Problem to work on |
All entries that follow are to be printed exactly as written.

Records supplied |
___
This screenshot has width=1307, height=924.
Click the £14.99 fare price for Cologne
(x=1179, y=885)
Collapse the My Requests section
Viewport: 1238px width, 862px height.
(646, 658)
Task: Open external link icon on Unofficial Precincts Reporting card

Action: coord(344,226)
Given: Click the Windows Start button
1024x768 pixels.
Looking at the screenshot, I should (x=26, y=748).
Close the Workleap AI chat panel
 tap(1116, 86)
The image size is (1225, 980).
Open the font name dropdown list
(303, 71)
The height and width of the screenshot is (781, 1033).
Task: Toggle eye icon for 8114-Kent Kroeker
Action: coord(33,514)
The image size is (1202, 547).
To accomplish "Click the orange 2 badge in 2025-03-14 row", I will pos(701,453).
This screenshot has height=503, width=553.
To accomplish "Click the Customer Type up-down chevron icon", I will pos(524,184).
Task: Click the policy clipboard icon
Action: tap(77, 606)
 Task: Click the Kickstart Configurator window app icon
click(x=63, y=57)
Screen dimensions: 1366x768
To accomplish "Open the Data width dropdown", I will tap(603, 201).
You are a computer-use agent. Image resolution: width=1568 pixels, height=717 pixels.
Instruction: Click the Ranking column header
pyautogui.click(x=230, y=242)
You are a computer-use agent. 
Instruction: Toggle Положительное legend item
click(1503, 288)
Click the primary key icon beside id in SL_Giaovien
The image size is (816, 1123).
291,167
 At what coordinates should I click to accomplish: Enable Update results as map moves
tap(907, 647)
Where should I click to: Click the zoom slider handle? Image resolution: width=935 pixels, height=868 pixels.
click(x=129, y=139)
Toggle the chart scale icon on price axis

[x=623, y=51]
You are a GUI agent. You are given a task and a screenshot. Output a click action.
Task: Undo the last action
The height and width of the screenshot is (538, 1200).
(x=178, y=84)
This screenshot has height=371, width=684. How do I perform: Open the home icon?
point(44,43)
___
Response box |
This screenshot has width=1307, height=924.
Click the £14.99 fare price for Cologne
(x=1179, y=885)
Collapse the My Requests section
Viewport: 1238px width, 862px height.
(646, 658)
Task: Open external link icon on Unofficial Precincts Reporting card

Action: coord(344,226)
Given: Click the Windows Start button
1024x768 pixels.
Looking at the screenshot, I should (x=26, y=748).
Close the Workleap AI chat panel
 tap(1116, 86)
The image size is (1225, 980).
Open the font name dropdown list
(303, 71)
The height and width of the screenshot is (781, 1033).
Task: Toggle eye icon for 8114-Kent Kroeker
Action: coord(33,514)
The image size is (1202, 547).
To accomplish "Click the orange 2 badge in 2025-03-14 row", I will pos(701,453).
This screenshot has height=503, width=553.
To accomplish "Click the Customer Type up-down chevron icon", I will pos(524,184).
Task: Click the policy clipboard icon
Action: tap(77, 606)
 Task: Click the Kickstart Configurator window app icon
click(x=63, y=57)
Screen dimensions: 1366x768
To accomplish "Open the Data width dropdown", I will tap(603, 201).
You are a computer-use agent. Image resolution: width=1568 pixels, height=717 pixels.
Instruction: Click the Ranking column header
pyautogui.click(x=230, y=242)
You are a computer-use agent. 
Instruction: Toggle Положительное legend item
click(1503, 288)
Click the primary key icon beside id in SL_Giaovien
The image size is (816, 1123).
291,167
 At what coordinates should I click to accomplish: Enable Update results as map moves
tap(907, 647)
Where should I click to: Click the zoom slider handle? Image resolution: width=935 pixels, height=868 pixels.
click(x=129, y=139)
Toggle the chart scale icon on price axis

[x=623, y=51]
You are a GUI agent. You are given a task and a screenshot. Output a click action.
Task: Undo the last action
The height and width of the screenshot is (538, 1200).
(x=178, y=84)
This screenshot has height=371, width=684. How do I perform: Open the home icon?
point(44,43)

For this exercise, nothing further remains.